Это был мистер Микобер! Это был мистер Микобер со своим моноклем, тростью, высоким воротничком, мистер Микобер, изящный, с благосклонно журчащим голосом – словом, он сам, собственной персоной!
– Дорогой мой Копперфилд! – воскликнул мистер Микобер, протягивая мне руку. – Вот поистине встреча, которой надлежало бы внушить нашему разуму мысль о неопределенности и превратности всего человеческого… одним словом, замечательная встреча! Я иду по улице, размышляю о том, улыбнется ли счастье (как раз в данный момент у меня есть основания надеяться на это), и вот внезапно счастье улыбнулось – я натыкаюсь на юного, но дорогого мне друга, с которым связан наиболее чреватый событиями период моей жизни, смею сказать – поворотный пункт моего бытия! Копперфилд, дорогой мой, как вы поживаете?
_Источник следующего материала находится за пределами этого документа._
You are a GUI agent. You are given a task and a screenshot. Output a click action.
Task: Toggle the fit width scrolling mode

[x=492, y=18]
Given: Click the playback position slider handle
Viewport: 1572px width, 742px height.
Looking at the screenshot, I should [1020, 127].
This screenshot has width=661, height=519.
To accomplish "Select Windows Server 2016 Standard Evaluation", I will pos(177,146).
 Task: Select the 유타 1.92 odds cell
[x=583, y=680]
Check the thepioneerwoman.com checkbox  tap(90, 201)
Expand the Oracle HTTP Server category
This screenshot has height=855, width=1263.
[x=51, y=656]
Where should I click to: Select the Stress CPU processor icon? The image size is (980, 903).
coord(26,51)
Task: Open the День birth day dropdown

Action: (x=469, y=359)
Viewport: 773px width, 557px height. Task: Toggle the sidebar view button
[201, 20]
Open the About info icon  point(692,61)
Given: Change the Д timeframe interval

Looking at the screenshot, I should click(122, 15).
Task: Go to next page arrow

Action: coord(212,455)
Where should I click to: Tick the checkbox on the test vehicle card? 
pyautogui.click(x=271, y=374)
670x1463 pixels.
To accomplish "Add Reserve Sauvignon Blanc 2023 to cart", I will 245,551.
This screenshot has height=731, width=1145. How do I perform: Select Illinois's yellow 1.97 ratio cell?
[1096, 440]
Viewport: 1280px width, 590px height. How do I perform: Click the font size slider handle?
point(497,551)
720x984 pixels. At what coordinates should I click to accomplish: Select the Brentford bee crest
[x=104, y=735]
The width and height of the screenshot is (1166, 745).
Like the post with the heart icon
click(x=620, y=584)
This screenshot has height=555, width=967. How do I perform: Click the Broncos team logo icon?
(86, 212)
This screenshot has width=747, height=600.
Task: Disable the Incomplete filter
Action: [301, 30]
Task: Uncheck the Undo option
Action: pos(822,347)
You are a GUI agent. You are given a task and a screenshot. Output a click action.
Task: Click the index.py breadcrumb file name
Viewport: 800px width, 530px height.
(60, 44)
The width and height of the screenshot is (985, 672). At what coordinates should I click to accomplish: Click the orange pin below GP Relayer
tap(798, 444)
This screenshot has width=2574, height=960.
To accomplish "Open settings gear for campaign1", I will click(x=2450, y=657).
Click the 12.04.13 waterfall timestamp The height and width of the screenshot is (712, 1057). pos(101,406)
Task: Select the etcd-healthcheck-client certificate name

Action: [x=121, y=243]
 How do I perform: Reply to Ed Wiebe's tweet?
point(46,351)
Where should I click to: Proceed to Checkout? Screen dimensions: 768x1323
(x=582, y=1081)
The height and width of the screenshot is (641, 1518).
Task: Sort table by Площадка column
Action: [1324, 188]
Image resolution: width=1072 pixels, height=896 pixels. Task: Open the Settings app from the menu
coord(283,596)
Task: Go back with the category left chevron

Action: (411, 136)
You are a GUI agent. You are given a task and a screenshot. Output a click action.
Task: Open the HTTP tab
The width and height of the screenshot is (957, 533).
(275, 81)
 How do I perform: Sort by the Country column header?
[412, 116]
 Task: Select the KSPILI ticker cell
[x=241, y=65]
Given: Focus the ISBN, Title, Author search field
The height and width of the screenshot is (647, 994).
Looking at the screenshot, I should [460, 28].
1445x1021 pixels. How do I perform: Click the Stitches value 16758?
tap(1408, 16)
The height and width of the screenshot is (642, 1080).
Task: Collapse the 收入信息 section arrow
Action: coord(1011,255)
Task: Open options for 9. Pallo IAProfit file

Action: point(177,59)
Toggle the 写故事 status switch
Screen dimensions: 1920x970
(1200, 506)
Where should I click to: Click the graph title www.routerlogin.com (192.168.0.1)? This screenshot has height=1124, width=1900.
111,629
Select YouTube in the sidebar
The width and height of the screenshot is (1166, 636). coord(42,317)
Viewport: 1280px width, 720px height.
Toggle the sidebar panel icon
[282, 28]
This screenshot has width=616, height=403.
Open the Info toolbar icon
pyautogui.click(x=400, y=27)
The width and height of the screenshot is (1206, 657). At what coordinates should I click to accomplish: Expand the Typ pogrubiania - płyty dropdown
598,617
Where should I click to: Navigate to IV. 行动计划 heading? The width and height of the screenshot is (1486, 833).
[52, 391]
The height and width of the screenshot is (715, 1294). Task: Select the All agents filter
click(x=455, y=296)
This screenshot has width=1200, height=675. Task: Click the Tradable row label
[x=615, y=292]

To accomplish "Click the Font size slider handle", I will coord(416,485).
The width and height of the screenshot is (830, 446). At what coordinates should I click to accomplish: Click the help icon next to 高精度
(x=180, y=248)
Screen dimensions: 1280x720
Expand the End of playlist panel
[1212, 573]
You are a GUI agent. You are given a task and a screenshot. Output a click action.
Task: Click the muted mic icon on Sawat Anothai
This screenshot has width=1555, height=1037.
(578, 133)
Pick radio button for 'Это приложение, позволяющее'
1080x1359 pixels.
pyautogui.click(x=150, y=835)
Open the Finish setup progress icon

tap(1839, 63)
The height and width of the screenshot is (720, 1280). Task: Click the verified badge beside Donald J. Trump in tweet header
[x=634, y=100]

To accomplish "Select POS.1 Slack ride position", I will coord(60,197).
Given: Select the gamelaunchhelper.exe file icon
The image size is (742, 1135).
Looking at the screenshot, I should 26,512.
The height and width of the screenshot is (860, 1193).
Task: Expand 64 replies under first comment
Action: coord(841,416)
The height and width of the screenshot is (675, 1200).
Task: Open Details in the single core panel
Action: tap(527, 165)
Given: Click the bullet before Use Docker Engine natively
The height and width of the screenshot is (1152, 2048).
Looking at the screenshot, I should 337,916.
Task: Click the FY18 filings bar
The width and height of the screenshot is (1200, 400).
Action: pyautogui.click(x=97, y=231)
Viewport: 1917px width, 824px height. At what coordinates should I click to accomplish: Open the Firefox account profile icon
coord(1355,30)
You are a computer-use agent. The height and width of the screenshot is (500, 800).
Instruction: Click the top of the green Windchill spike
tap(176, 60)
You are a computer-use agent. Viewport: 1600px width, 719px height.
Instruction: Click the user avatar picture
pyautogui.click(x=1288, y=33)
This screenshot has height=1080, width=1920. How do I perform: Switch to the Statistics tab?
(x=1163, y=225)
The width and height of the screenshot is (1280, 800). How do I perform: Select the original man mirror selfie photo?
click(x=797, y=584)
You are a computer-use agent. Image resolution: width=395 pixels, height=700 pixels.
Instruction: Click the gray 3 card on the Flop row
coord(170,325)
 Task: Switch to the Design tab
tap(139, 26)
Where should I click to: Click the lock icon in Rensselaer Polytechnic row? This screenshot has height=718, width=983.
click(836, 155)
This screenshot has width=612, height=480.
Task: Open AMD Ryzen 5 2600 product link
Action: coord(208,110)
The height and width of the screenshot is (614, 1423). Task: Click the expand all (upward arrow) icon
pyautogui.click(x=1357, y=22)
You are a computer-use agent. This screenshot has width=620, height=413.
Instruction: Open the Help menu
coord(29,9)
Я отнюдь не мог сказать, что встреча здесь с мистером Микобером меня обрадовала, но я также был рад его видеть, от всей души пожал ему руку и осведомился, как поживает миссис Микобер.
– Благодарю! – произнес мистер Микобер, помавая, как и в былые времена, рукой и погружая подбородок в воротничок сорочки. – Она набирается сил. Близнецы уже не получают пропитания из источников Природы, – сообщил мистер Микобер в порыве откровенности, – одним словом, их отлучили от груди, и нынче миссис Микобер сопровождает меня. Она будет в восхищении, Копперфилд, возобновить знакомство с тем, кто во всех отношениях был достойным жрецом у священного алтаря дружбы!
Я сказал, что буду рад повидать ее.
– Вы очень любезны, – заметил мистер Микобер. Засим мистер Микобер улыбнулся, снова погрузил подбородок в воротничок и огляделся по сторонам.
– Я нашел моего друга Копперфилда, – любезно начал мистер Микобер, ни к кому в частности не обращаясь, – не в одиночестве, но за трапезой вместе с почтенной вдовой и, по-видимому, с ее отпрыском… одним словом… – продолжал мистер Микобер снова в порыве откровенности, – с ее сыном! Я почту за честь быть ей представленным.
Мне ничего не оставалось, как познакомить мистера Микобера с Урией Хипом и его матерью, что я и сделал. Они залебезили перед мистером Микобером, а он уселся на стул, помавая рукой с самым любезным видом.